§ **Check your understanding**:
- A) Answer these questions using the piece about teaching in Ramle below:
(i) How many hours of Ulpan did the writer have each week, and for how many months?
(ii) How many cards did the writer and Becca make for the 8th graders?
(iii) What day and date was the writer's last day at the school?
- B) From the piece about teaching in Ramle below, pull out the words from "When I arrived" up to and including "again one day.", copied with no changes.

§ **Provided passage**:
:::::
By Scott Littman, Israel Teaching Fellows Ramle
When I came to Israel I had three goals. First, to do what I came here to do and teach English. Second, to learn some Hebrew. Third, to make some new friends. Now that everything is over, I can say I accomplished my goals.
When I arrived in Israel I didn’t know any Hebrew. Now I can say with confidence that I can understand Hebrew. After 5 hours of Ulpan (Hebrew class) per week for 10 months, and numerous hours on speaking, reading, and listening to Hebrew in every day life. I have learned an astonishing amount of Hebrew. Now I want to continue practicing Hebrew. I will still speak to some of my friends in Hebrew and on WhatsApp. I might even be teaching Hebrew to little kids next year.
I have new friends from all walks of life, and all over the world. American’s, Israeli’s, Ethiopians, Europeans, and more, both young and old…There are even a few students that I can call friends and I really hope to see them again one day.
Obviously, we all came to teach English. It is hard to recognize exactly what I taught my students but I know I made an impact in many of their lives…even just a small impact. I can say for certain that I have encouraged them to speak and use English. All of my students knew some, or even a lot, of English before I arrived at the school. But since I didn’t speak Hebrew with them, the only way they could communicate with me was in English. Sure they made a ton of mistakes, sure they couldn’t always tell me something they wanted but they did find a way to communicate with me. Many of them went out of their comfort zone to talk to me and I pulled a lot of English out of them. I think that if my school gets Teaching Fellows for the next 4 years, the 5th graders, who will be in 8th grade by then, will be considerably better at speaking, reading, and writing in English than the 8th grade now. The 8th grade is also pretty good at English now so I can’t wait to see them improve. The last day at the school was Sunday, June 30th and it was also the 8th graders graduation. Becca (the other Teaching Fellow at my school), and I made thank you cards for the 8th graders. We made 40 cards that included a colorful card with their name, a short, personal message, and a friendship bracelet. Together we probably spent 30 hours finishing the cards but I am so glad we did. After we gave them the cards, I realized how much of an impact we made. I think this is when many of them realized that in fact we are leaving. Saying goodbye to the students and the school was one of the hardest things that I have ever done. I will be back one day, and I will teach more students, but I don’t thing anything will ever be like this experience. These were my first students and I will remember them very well.
:::::
§ **Given information**:
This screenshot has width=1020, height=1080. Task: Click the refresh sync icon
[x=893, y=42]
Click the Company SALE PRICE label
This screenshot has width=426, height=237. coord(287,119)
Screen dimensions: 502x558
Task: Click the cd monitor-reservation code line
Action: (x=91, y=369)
:::::
§ **Answers in order**:
- A)
(i) 5 hours per week for 10 months
(ii) 40
(iii) Sunday, June 30th

- B)
When I arrived in Israel I didn’t know any Hebrew. Now I can say with confidence that I can understand Hebrew. After 5 hours of Ulpan (Hebrew class) per week for 10 months, and numerous hours on speaking, reading, and listening to Hebrew in every day life. I have learned an astonishing amount of Hebrew. Now I want to continue practicing Hebrew. I will still speak to some of my friends in Hebrew and on WhatsApp. I might even be teaching Hebrew to little kids next year.
I have new friends from all walks of life, and all over the world. American’s, Israeli’s, Ethiopians, Europeans, and more, both young and old…There are even a few students that I can call friends and I really hope to see them again one day.